GIVEN DATA:

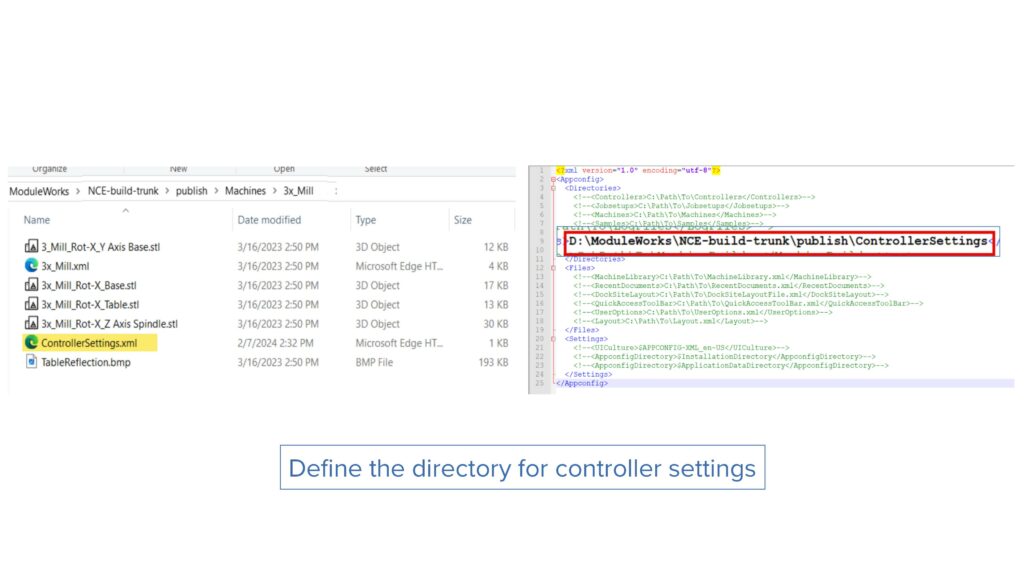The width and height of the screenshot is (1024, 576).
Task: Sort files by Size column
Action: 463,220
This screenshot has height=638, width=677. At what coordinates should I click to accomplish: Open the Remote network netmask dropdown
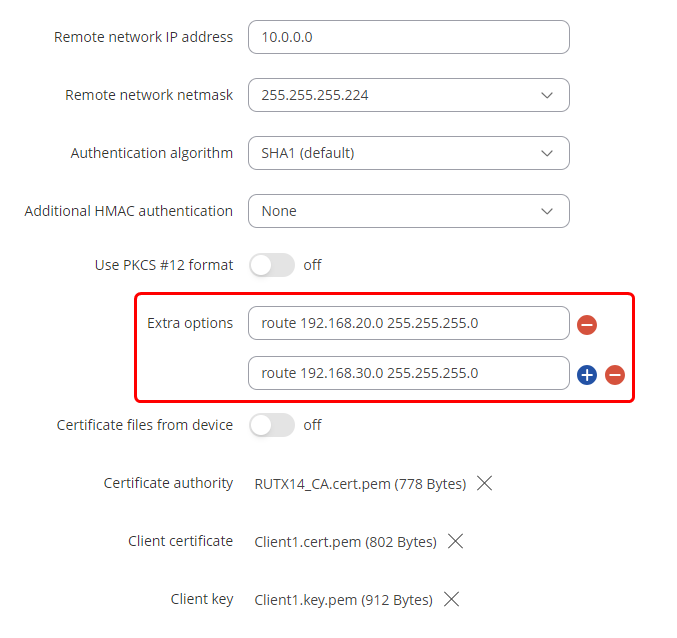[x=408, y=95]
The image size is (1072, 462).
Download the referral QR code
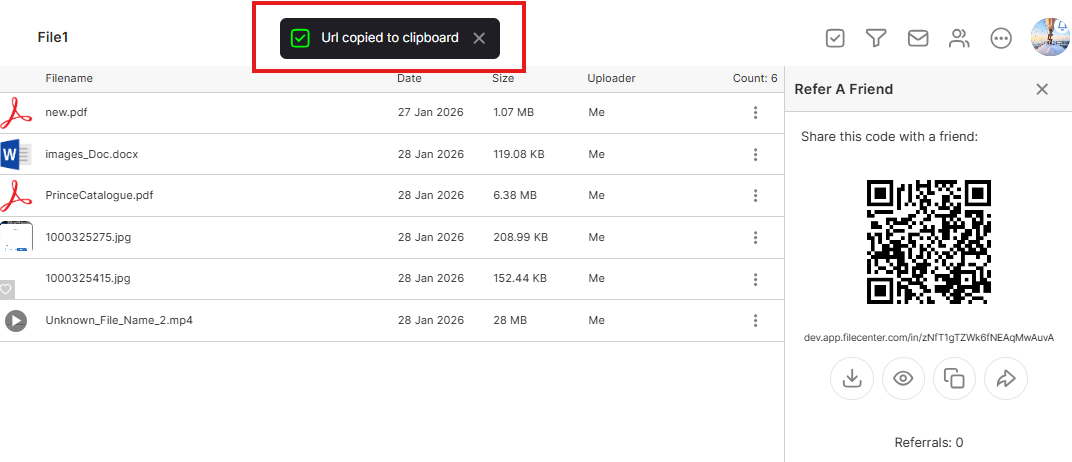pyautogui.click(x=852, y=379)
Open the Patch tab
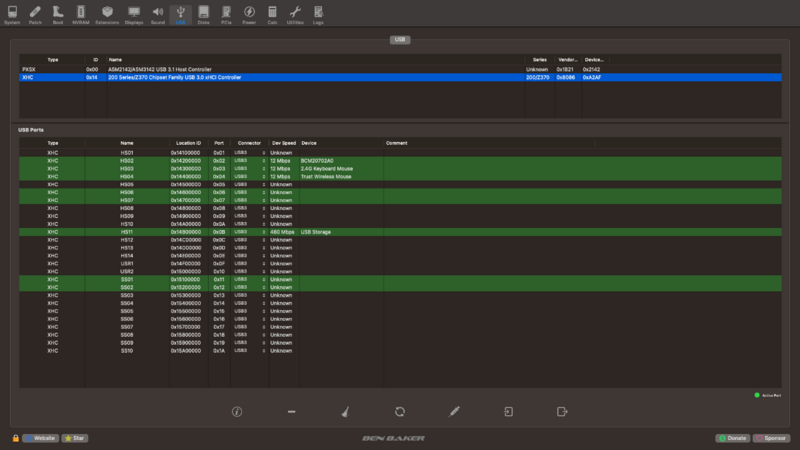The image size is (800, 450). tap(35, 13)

...

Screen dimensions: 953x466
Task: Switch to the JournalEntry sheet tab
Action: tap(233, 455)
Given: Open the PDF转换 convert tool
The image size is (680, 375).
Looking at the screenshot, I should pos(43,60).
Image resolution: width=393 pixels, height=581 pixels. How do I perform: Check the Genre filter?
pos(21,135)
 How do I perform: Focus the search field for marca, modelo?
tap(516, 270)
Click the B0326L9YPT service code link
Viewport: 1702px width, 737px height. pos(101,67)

---

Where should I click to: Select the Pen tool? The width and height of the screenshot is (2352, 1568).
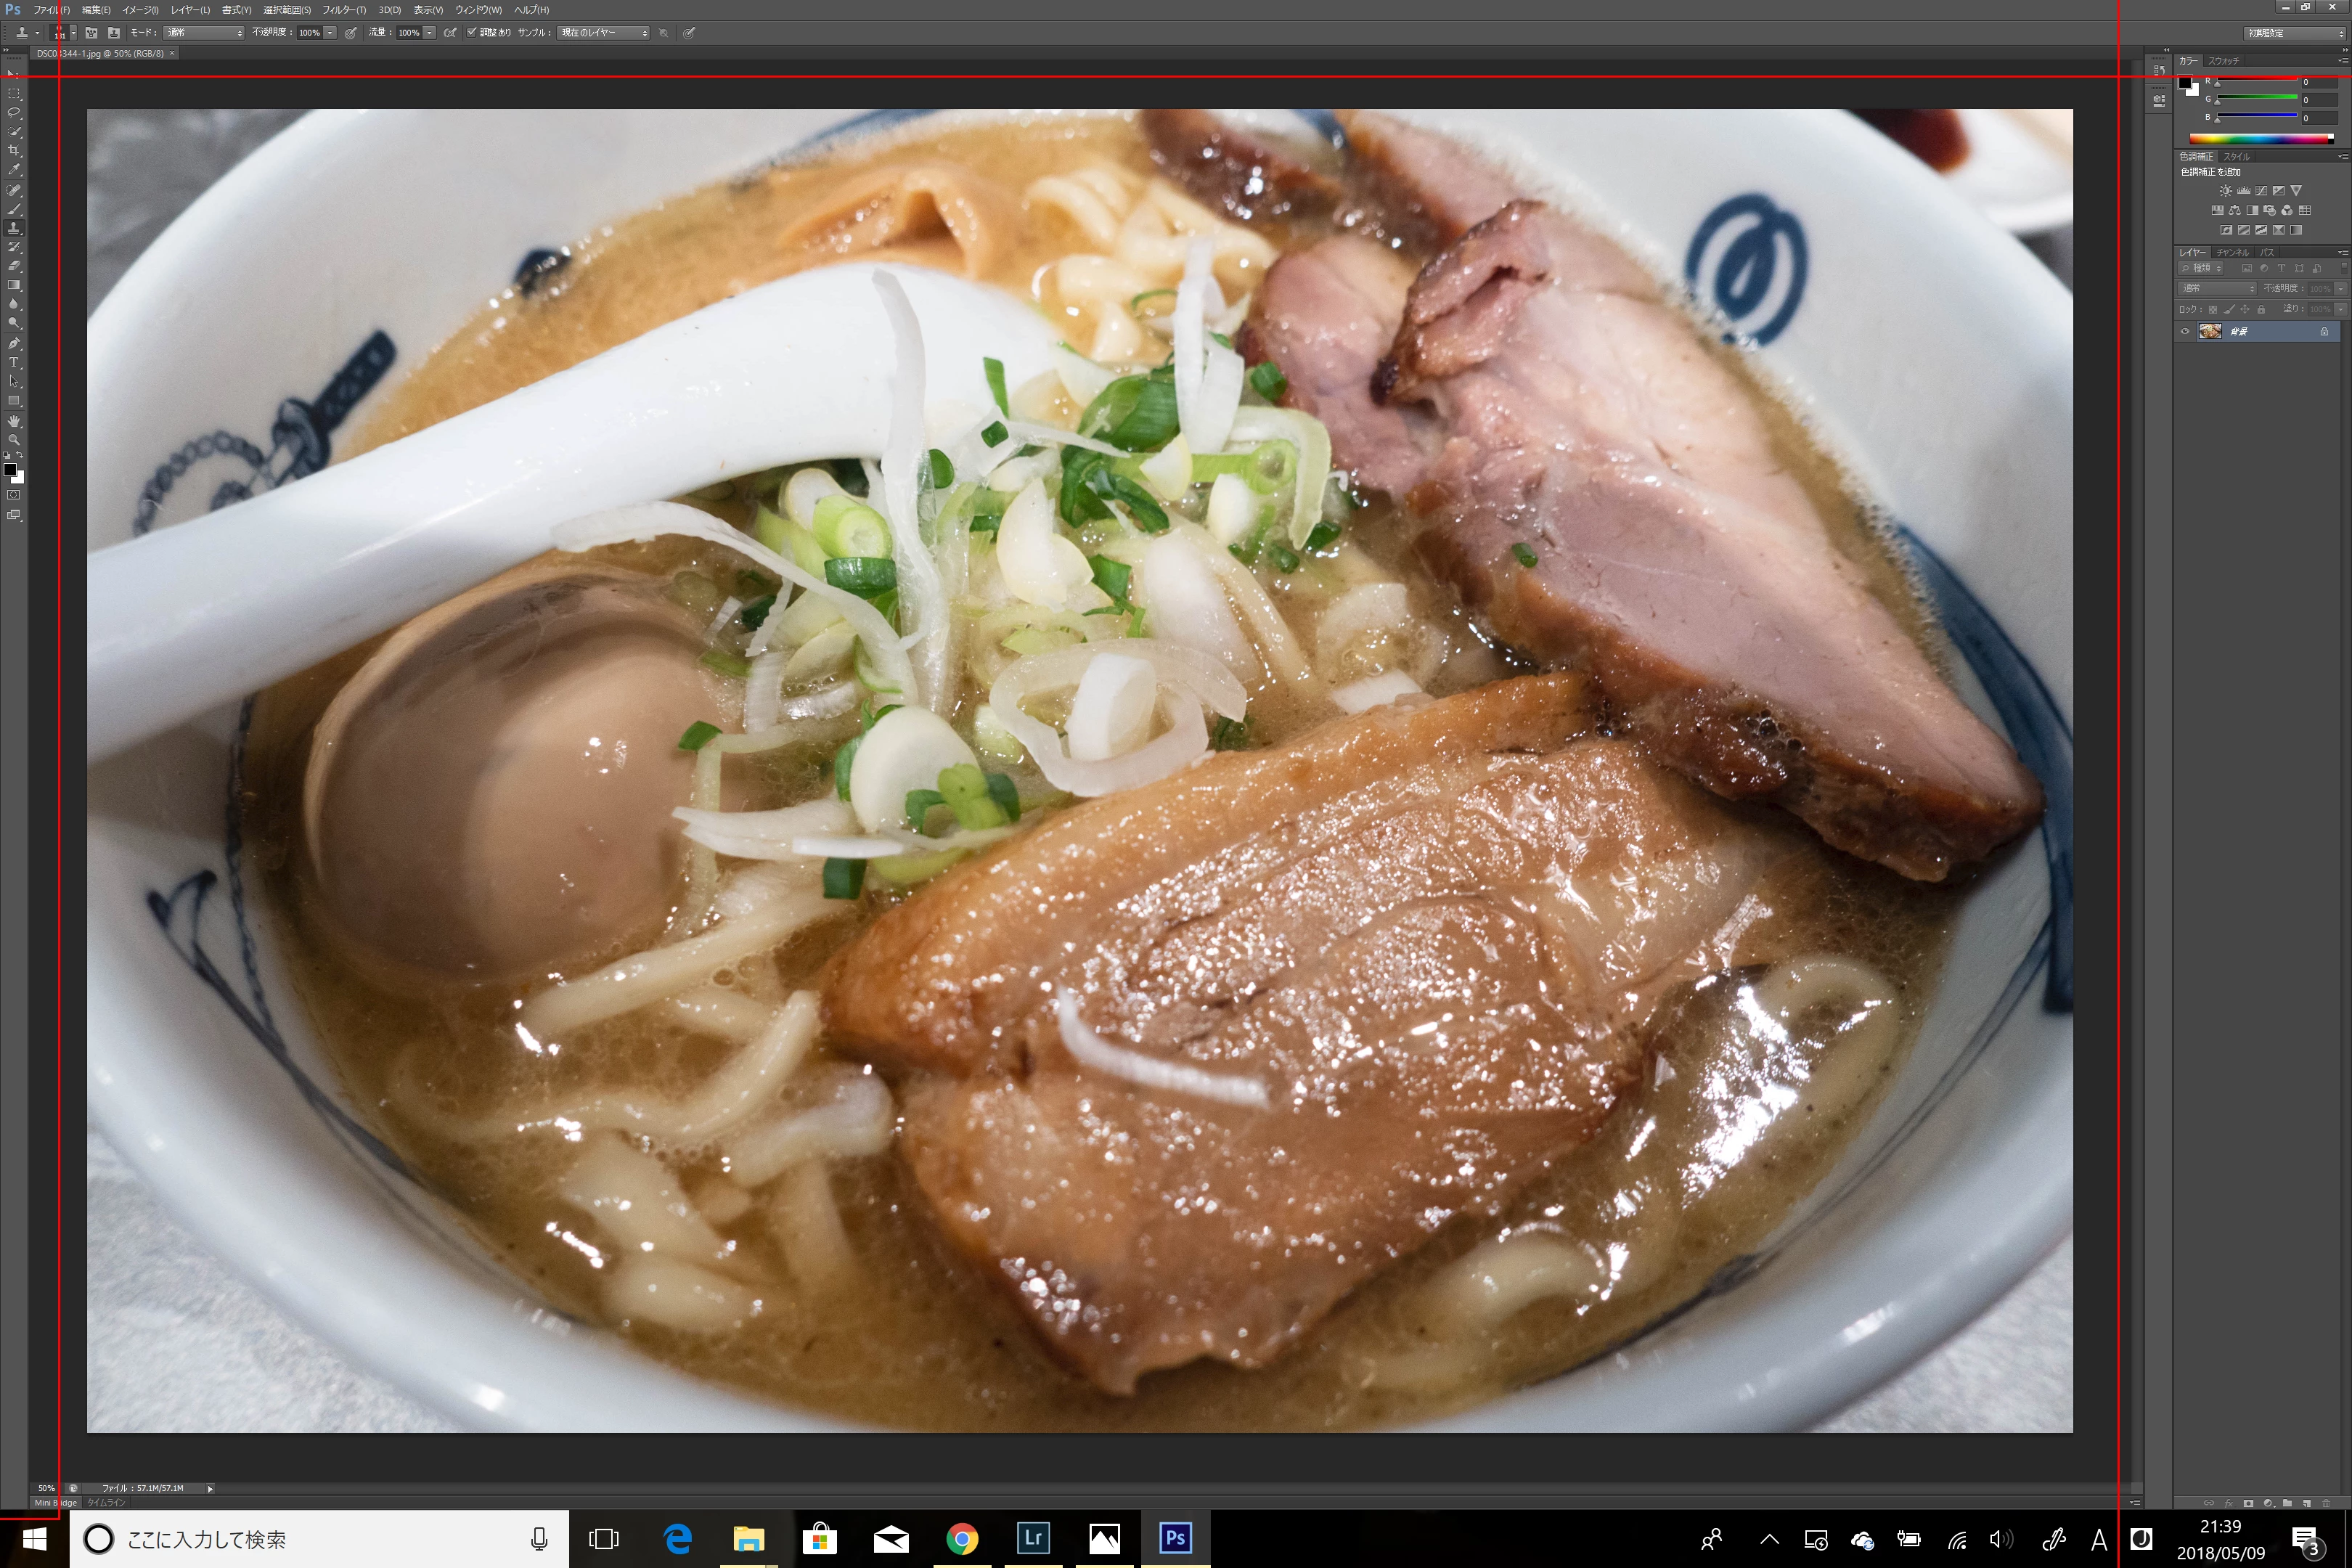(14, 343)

CHALLENGE:
Reproduce the entries from the line with "The width and height of the screenshot is (1024, 576)." to the line with "The image size is (800, 450). tap(35, 13)", swapping "referral" for "invite" and changing nothing else. Omit the pictures.

ANSWER TO THIS PROBLEM:
The width and height of the screenshot is (1024, 576).
Task: Sort files by Size column
Action: 463,220
This screenshot has height=638, width=677. At what coordinates should I click to accomplish: Open the Remote network netmask dropdown
[x=408, y=95]
The image size is (1072, 462).
Download the invite QR code
pyautogui.click(x=852, y=379)
Open the Patch tab
The image size is (800, 450). tap(35, 13)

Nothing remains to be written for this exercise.